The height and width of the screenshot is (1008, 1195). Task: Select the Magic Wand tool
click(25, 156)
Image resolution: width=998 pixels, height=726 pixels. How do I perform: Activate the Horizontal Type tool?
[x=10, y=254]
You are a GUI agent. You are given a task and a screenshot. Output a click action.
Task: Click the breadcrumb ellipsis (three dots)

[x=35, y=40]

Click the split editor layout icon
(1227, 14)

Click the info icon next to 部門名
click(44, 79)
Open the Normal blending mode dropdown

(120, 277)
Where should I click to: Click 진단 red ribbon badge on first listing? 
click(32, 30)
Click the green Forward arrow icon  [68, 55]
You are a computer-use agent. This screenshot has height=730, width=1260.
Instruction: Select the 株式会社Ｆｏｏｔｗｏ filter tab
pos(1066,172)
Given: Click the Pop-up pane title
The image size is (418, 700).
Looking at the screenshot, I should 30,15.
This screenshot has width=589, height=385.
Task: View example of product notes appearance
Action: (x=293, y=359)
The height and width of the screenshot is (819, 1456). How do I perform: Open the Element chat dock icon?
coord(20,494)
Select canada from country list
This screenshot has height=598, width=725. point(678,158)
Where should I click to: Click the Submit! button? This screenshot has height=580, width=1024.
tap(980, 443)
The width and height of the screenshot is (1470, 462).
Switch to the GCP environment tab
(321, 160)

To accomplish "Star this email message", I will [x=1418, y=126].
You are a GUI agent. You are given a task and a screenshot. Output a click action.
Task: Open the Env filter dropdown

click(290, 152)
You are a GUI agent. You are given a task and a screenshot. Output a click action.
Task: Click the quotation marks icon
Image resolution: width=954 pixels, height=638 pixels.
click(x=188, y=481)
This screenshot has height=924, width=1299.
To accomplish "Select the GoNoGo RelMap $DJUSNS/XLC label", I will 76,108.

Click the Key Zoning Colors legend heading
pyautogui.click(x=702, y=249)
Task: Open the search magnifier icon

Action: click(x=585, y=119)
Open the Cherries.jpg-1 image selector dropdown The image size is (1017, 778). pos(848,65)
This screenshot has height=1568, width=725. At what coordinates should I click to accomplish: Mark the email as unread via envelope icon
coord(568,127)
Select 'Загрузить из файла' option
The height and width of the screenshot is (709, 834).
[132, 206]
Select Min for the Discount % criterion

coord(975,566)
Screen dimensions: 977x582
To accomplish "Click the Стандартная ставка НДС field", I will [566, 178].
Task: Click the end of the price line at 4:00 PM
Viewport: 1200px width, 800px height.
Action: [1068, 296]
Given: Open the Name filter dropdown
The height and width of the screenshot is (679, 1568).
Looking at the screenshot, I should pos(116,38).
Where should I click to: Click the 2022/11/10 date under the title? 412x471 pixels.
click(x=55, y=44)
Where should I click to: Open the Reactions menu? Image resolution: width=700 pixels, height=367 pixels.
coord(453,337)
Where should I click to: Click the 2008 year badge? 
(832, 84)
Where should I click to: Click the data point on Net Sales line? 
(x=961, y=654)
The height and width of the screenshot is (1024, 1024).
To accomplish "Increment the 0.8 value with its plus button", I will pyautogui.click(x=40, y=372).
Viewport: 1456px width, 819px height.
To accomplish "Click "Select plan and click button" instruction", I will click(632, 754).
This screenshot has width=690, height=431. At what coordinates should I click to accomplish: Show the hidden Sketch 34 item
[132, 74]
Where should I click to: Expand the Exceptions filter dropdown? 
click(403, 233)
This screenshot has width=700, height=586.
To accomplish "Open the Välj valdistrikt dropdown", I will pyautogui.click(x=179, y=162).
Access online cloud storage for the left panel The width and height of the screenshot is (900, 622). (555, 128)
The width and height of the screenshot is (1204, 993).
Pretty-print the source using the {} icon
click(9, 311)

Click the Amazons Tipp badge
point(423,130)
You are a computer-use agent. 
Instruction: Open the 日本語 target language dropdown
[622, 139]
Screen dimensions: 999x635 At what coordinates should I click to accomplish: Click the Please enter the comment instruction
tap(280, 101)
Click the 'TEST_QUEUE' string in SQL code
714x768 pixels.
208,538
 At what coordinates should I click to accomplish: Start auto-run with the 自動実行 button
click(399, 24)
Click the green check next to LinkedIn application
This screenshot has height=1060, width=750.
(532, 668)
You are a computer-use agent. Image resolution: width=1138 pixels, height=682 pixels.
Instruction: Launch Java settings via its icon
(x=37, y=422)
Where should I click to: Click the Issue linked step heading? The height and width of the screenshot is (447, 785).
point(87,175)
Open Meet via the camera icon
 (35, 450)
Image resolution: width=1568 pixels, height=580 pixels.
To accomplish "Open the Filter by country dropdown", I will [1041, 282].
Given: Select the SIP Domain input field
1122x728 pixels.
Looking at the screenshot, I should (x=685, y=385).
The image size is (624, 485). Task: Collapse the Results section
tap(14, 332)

#####

Please put every line of the entries above into a Markdown table with the columns No. and Line, numbering the rows in order and leaving out blank lines.

| No. | Line |
|---|---|
| 1 | The height and width of the screenshot is (1008, 1195). Task: Select the Magic Wand tool |
| 2 | click(25, 156) |
| 3 | Image resolution: width=998 pixels, height=726 pixels. How do I perform: Activate the Horizontal Type tool? |
| 4 | [x=10, y=254] |
| 5 | You are a GUI agent. You are given a task and a screenshot. Output a click action. |
| 6 | Task: Click the breadcrumb ellipsis (three dots) |
| 7 | [x=35, y=40] |
| 8 | Click the split editor layout icon |
| 9 | (1227, 14) |
| 10 | Click the info icon next to 部門名 |
| 11 | click(44, 79) |
| 12 | Open the Normal blending mode dropdown |
| 13 | (120, 277) |
| 14 | Where should I click to: Click 진단 red ribbon badge on first listing?  |
| 15 | click(32, 30) |
| 16 | Click the green Forward arrow icon  [68, 55] |
| 17 | You are a computer-use agent. This screenshot has height=730, width=1260. |
| 18 | Instruction: Select the 株式会社Ｆｏｏｔｗｏ filter tab |
| 19 | pos(1066,172) |
| 20 | Given: Click the Pop-up pane title |
| 21 | The image size is (418, 700). |
| 22 | Looking at the screenshot, I should 30,15. |
| 23 | This screenshot has width=589, height=385. |
| 24 | Task: View example of product notes appearance |
| 25 | Action: (x=293, y=359) |
| 26 | The height and width of the screenshot is (819, 1456). How do I perform: Open the Element chat dock icon? |
| 27 | coord(20,494) |
| 28 | Select canada from country list |
| 29 | This screenshot has height=598, width=725. point(678,158) |
| 30 | Where should I click to: Click the Submit! button? This screenshot has height=580, width=1024. |
| 31 | tap(980, 443) |
| 32 | The width and height of the screenshot is (1470, 462). |
| 33 | Switch to the GCP environment tab |
| 34 | (321, 160) |
| 35 | To accomplish "Star this email message", I will [x=1418, y=126]. |
| 36 | You are a GUI agent. You are given a task and a screenshot. Output a click action. |
| 37 | Task: Open the Env filter dropdown |
| 38 | click(290, 152) |
| 39 | You are a GUI agent. You are given a task and a screenshot. Output a click action. |
| 40 | Task: Click the quotation marks icon |
| 41 | Image resolution: width=954 pixels, height=638 pixels. |
| 42 | click(x=188, y=481) |
| 43 | This screenshot has height=924, width=1299. |
| 44 | To accomplish "Select the GoNoGo RelMap $DJUSNS/XLC label", I will 76,108. |
| 45 | Click the Key Zoning Colors legend heading |
| 46 | pyautogui.click(x=702, y=249) |
| 47 | Task: Open the search magnifier icon |
| 48 | Action: click(x=585, y=119) |
| 49 | Open the Cherries.jpg-1 image selector dropdown The image size is (1017, 778). pos(848,65) |
| 50 | This screenshot has height=1568, width=725. At what coordinates should I click to accomplish: Mark the email as unread via envelope icon |
| 51 | coord(568,127) |
| 52 | Select 'Загрузить из файла' option |
| 53 | The height and width of the screenshot is (709, 834). |
| 54 | [132, 206] |
| 55 | Select Min for the Discount % criterion |
| 56 | coord(975,566) |
| 57 | Screen dimensions: 977x582 |
| 58 | To accomplish "Click the Стандартная ставка НДС field", I will [566, 178]. |
| 59 | Task: Click the end of the price line at 4:00 PM |
| 60 | Viewport: 1200px width, 800px height. |
| 61 | Action: [1068, 296] |
| 62 | Given: Open the Name filter dropdown |
| 63 | The height and width of the screenshot is (679, 1568). |
| 64 | Looking at the screenshot, I should pos(116,38). |
| 65 | Where should I click to: Click the 2022/11/10 date under the title? 412x471 pixels. |
| 66 | click(x=55, y=44) |
| 67 | Where should I click to: Open the Reactions menu? Image resolution: width=700 pixels, height=367 pixels. |
| 68 | coord(453,337) |
| 69 | Where should I click to: Click the 2008 year badge?  |
| 70 | (832, 84) |
| 71 | Where should I click to: Click the data point on Net Sales line?  |
| 72 | (x=961, y=654) |
| 73 | The height and width of the screenshot is (1024, 1024). |
| 74 | To accomplish "Increment the 0.8 value with its plus button", I will pyautogui.click(x=40, y=372). |
| 75 | Viewport: 1456px width, 819px height. |
| 76 | To accomplish "Click "Select plan and click button" instruction", I will click(632, 754). |
| 77 | This screenshot has width=690, height=431. At what coordinates should I click to accomplish: Show the hidden Sketch 34 item |
| 78 | [132, 74] |
| 79 | Where should I click to: Expand the Exceptions filter dropdown?  |
| 80 | click(403, 233) |
| 81 | This screenshot has width=700, height=586. |
| 82 | To accomplish "Open the Välj valdistrikt dropdown", I will pyautogui.click(x=179, y=162). |
| 83 | Access online cloud storage for the left panel The width and height of the screenshot is (900, 622). (555, 128) |
| 84 | The width and height of the screenshot is (1204, 993). |
| 85 | Pretty-print the source using the {} icon |
| 86 | click(9, 311) |
| 87 | Click the Amazons Tipp badge |
| 88 | point(423,130) |
| 89 | You are a computer-use agent.  |
| 90 | Instruction: Open the 日本語 target language dropdown |
| 91 | [622, 139] |
| 92 | Screen dimensions: 999x635 At what coordinates should I click to accomplish: Click the Please enter the comment instruction |
| 93 | tap(280, 101) |
| 94 | Click the 'TEST_QUEUE' string in SQL code |
| 95 | 714x768 pixels. |
| 96 | 208,538 |
| 97 |  At what coordinates should I click to accomplish: Start auto-run with the 自動実行 button |
| 98 | click(399, 24) |
| 99 | Click the green check next to LinkedIn application |
| 100 | This screenshot has height=1060, width=750. |
| 101 | (532, 668) |
| 102 | You are a computer-use agent. Image resolution: width=1138 pixels, height=682 pixels. |
| 103 | Instruction: Launch Java settings via its icon |
| 104 | (x=37, y=422) |
| 105 | Where should I click to: Click the Issue linked step heading? The height and width of the screenshot is (447, 785). |
| 106 | point(87,175) |
| 107 | Open Meet via the camera icon |
| 108 |  (35, 450) |
| 109 | Image resolution: width=1568 pixels, height=580 pixels. |
| 110 | To accomplish "Open the Filter by country dropdown", I will [1041, 282]. |
| 111 | Given: Select the SIP Domain input field |
| 112 | 1122x728 pixels. |
| 113 | Looking at the screenshot, I should (x=685, y=385). |
| 114 | The image size is (624, 485). Task: Collapse the Results section |
| 115 | tap(14, 332) |